_EXTRACT TO READ:_

## Begin

Derek Fisher – Still Fighting

Fisher finished off the Spurs by hitting clutch shots to extend a perilous lead to reach another NBA Finals last week.  This is the same embattled Fisher that could not get it done with the Lakers as the 16 seasons finally caught up to him.  Oh the joy of seeing Fisher be a genuine part of the Thunder who knocked off the Lakers and appears as a favorite to pass Kobe Bryant for championship rings.  Yes, it helps that the guy the Lakers were worried about covering (Russell Westbrook) is now your teammate but that doesn’t change Fisher’s desire and will to make big plays when it matters.  Oh and let’s not forget the bigger Eff-You going to Billy Hunter, the Executive Director of the NBA Players Association.  Hunter tried to force Fisher to resign his position as President of the aforementioned association when Fisher suspected foul monetary play – which he (I think) is right about in totality.  Sticking it to the team that cut you is one thing but showing up on the largest stage when someone tried to ruin your name is another thing all together.  Definitely rooting for him to win a title and shove it in Hunter’s face in his soon to be raided corrupt office.

Mario Chalmers – Finals MVP

Not my Finals MVP but he will need to be there for the Heat to win.  Chalmers should be assigned the toughest role in defending Westbrook but the third year man out of Kansas is entering the Finals with the best playoff series of his career and not actually assigned to Russ.  All signs point to some double teaming of Wade or James which means Chalmers needs to step up as a leader of the non-big three.  Conversely, Chalmers cannot slow down the pace when in the open court, something he regretted after a Lebron James cursing out for three minutes.  The Heat WILL lose if their Big Three are the only ones scoring late in games.  Chalmers will need to be the guy to set the table but also take shots with confidence.

Russell Westbrook – Pressure Cooker

Lebron and the Heat have the most pressure on them to win but if they do all of the blame will fall at the feet of Russell Westbrook, a phenomenon that is not new.  When Westbrook carried the Thunder earlier in the playoffs no one cared because the world collectively fought to pay compliments to Durant’s greatness.  When the Thunder loss, Westbrook needed to change.  Too selfish.  Too immature.  He is under immense pressure to be himself but feed the super-duper star.  He can handle it.  Westbrook answered many questions about his decision making and shooting this season, his best of his young career.

Chris Bosh – Equalizer

Bosh was the second best player for the Heat in each playoff series last year.  His absence this year cost the Heat (possibly?) with more games played, energy expended, and more pressure on the team as a whole.  Bosh plays and the Heat win.  The record speaks for itself.  Bosh’s health is critical but a healthy Bosh effectively spreads the defense, moving Ibaka or Perkins out to help James or Wade get to the lane and finish at the basket.  Grantland’s Robert Mays goes into detail about Bosh’s value summed up as: “Using Bosh as a screener/3-point threat (an idea for which Heat coach Erik Spoelstra doesn’t seem to be getting enough credit) opened up the rest of the Miami offense in a way that it had struggled to against the Celtics. When the Heat went small with Bosh at the five and sitting in the corner, it prevented Kevin Garnett from playing the normal defensive center field that he’d been allowed to play all series…Oklahoma City has more lineup [but] the Thunder will likely be forced to go small as well. That leaves Serge Ibaka as the lone post defender, and if Bosh can consistently put together what he did in Game 7, it may leave none at all.”

## End

_TASKS FOR THIS EXERCISE:_
• 1. In the NBA Finals preview above, what position did Billy Hunter try to force Derek Fisher to resign?
• 2. Please write the next part of the NBA Finals preview, picking up after its final sentence.

_DATA BLOCK:_

## Begin

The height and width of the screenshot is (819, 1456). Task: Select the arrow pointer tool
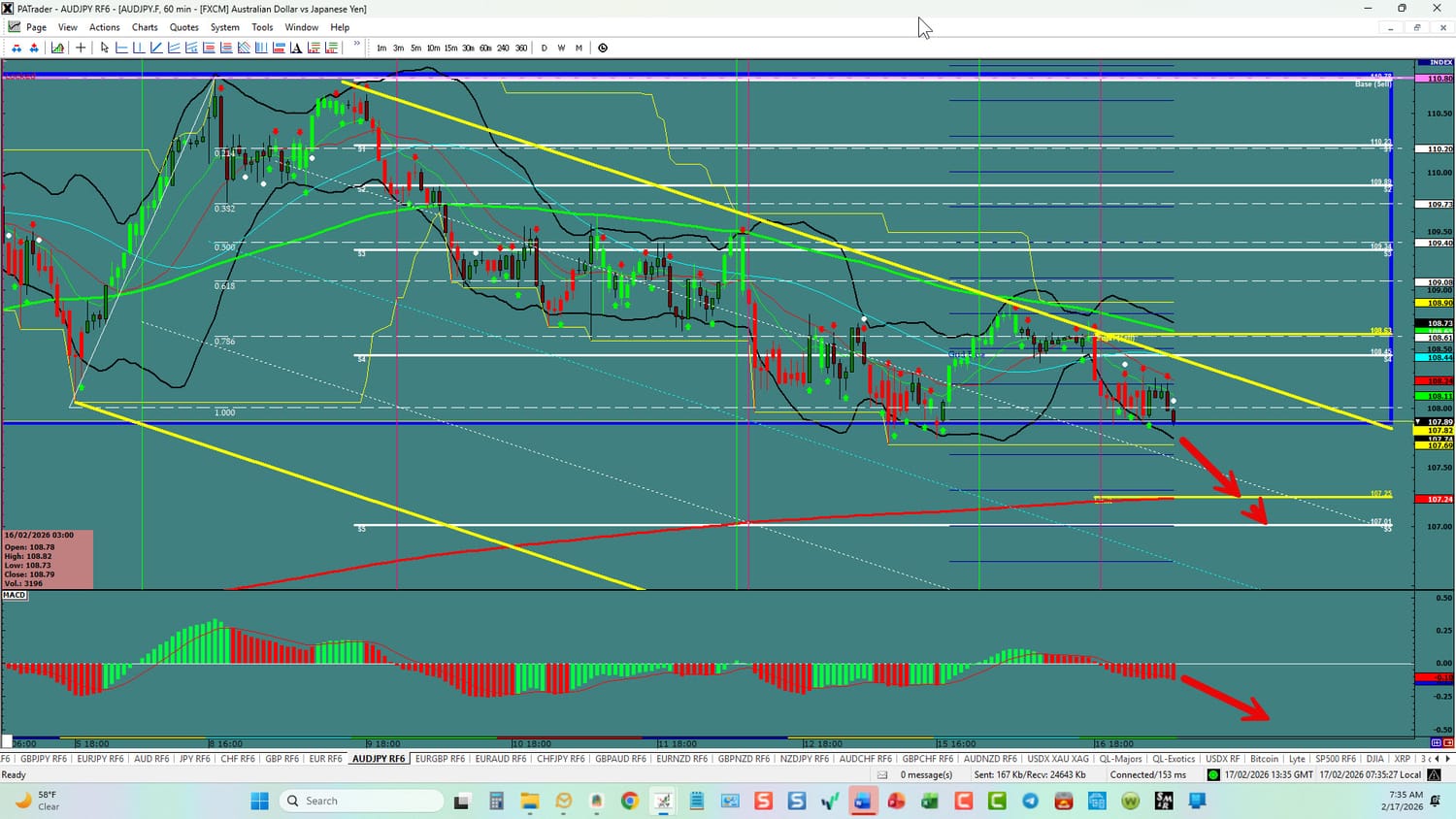(x=105, y=48)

## End

_RESPONSES FOR EACH TASK:_
• 1. President of the NBA Players Association

• 2.
Big Three Philosophy

Personally, the “Big Three” needs to be added to sports platitudes/saying that have no genuine meaning.  I believe a Big Three need to all be starters like the original, modern big three of Kevin Garnett, Ray Allen, and Paul Pierce.  Miami has a big three.  Oklahoma City has three great players but a big two.  Which big three wins out may revitalize or end this argument as many point to the Spurs who never had a big three with Duncan-Parker + Ginobili until “Big Three” became as popular as drinking games associated with Mad Men.

Dwyane Wade – The Magician

He disappears for halves at a time.  Comes up when it matters most (last eight minutes) which excuses the pressure put on his teammates to keep the Heat in contention for 38 minutes.  His play may be excused to injury, but I don’t think Lebron will get that pass (see “phantom” elbow injury).  Step up or prepare to incur the rather of not being there for Lebron.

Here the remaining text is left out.